After all, molten rock normally doesn't preserve things, it destroys them. And yet if we look to the ruins of Pompeii, we find that lava can indeed preserve obvious hints that life was once there. So, what about on a microscopic scale?

Experts know that the simplest forms of life appeared on Earth some 3.8 billion years ago, but they still have no idea how. One leading theory is that it was actually brought to our newborn planet via asteroids, comets, or other large space debris - the same debris that struck our still-forming Moon. And while this evidence was no doubt eventually destroyed by shifting plate tectonics as Earth aged, the Moon simply cooled. Reason would say, then, that some of that evidence would remain there, frozen in time.

In their experiments, the researchers put various organic compounds and signatures of life in simulated moon dust and then heated it to as high as 1,290 degrees Fahrenheit (700 Celsius). They found that organic molecules would only need to be buried several inches below the surface of the rock they arrived in to survive molten superheating.
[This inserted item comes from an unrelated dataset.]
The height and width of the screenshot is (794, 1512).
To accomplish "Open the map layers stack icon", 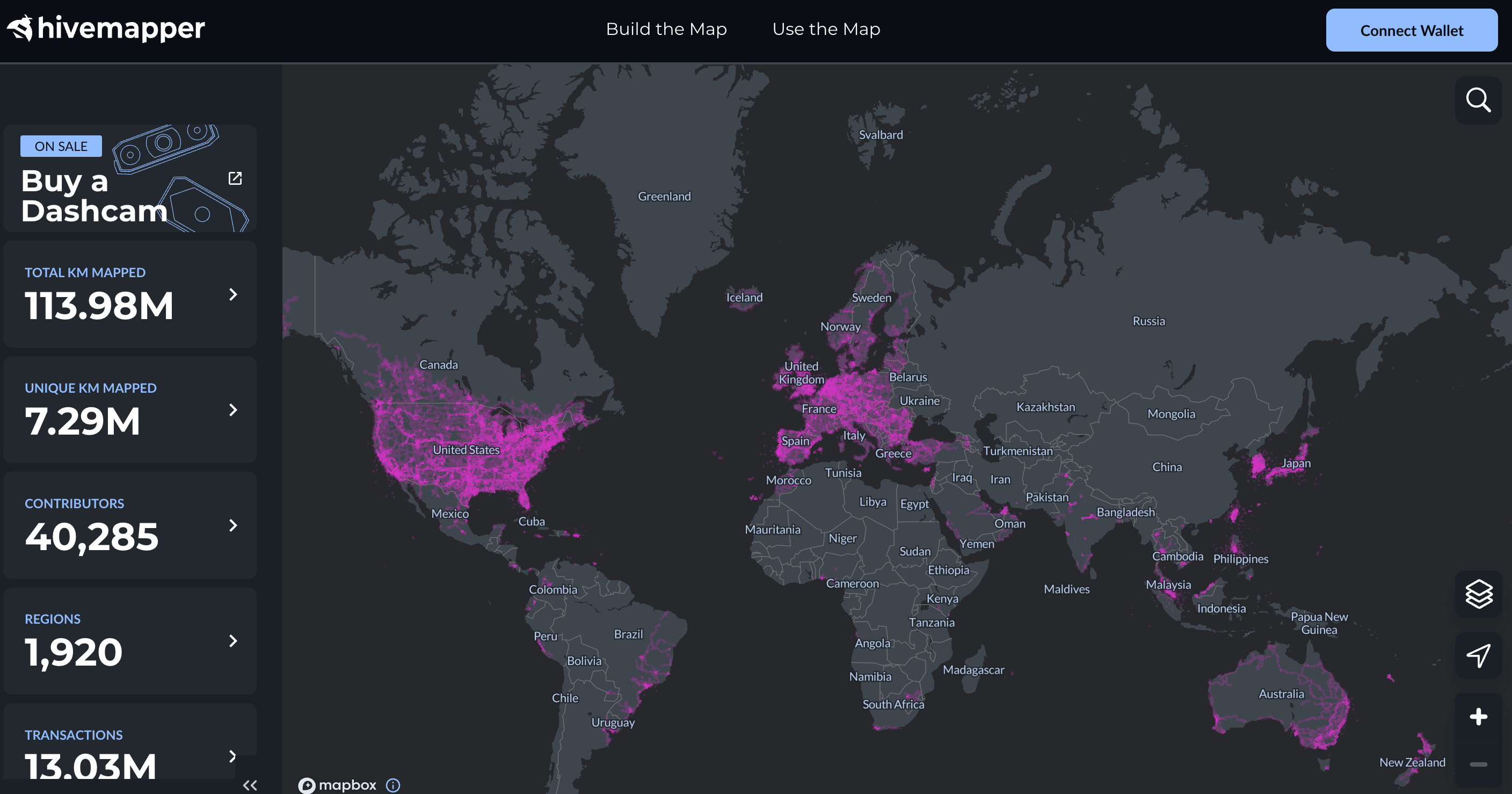I will (x=1478, y=594).
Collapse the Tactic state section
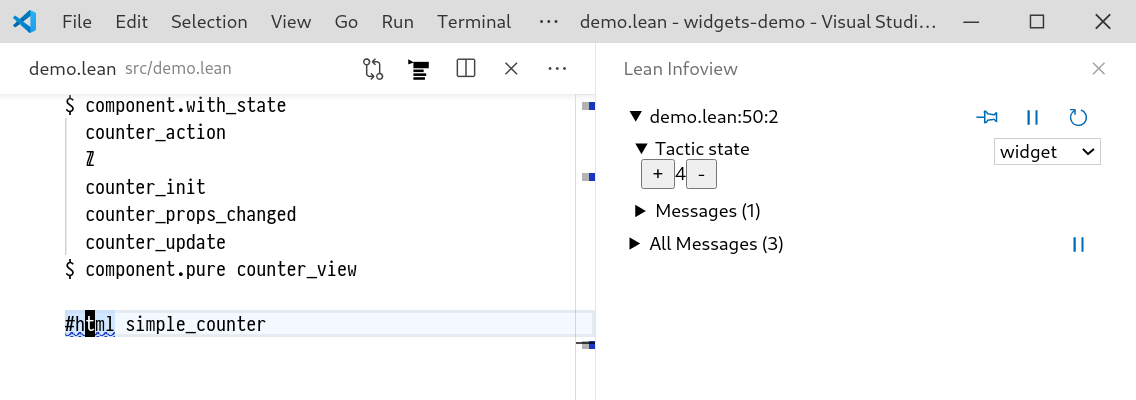1136x400 pixels. (641, 149)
Better yet, a layer about five feet thick would be more than enough - insulating the valuable evidence from heat even while the cooling lava actually protects it from solar winds and radiation.

"Evidence of prebiotic evolution on asteroids and comets or the emergence of life on Earth and Mars could all be preserved," researcher Mark Sephton, from Imperial College London, excitedly told New Scientist.

"It is an ironic possibility," he added, "that one of the best places to look for records of early life is our dry and lifeless Moon."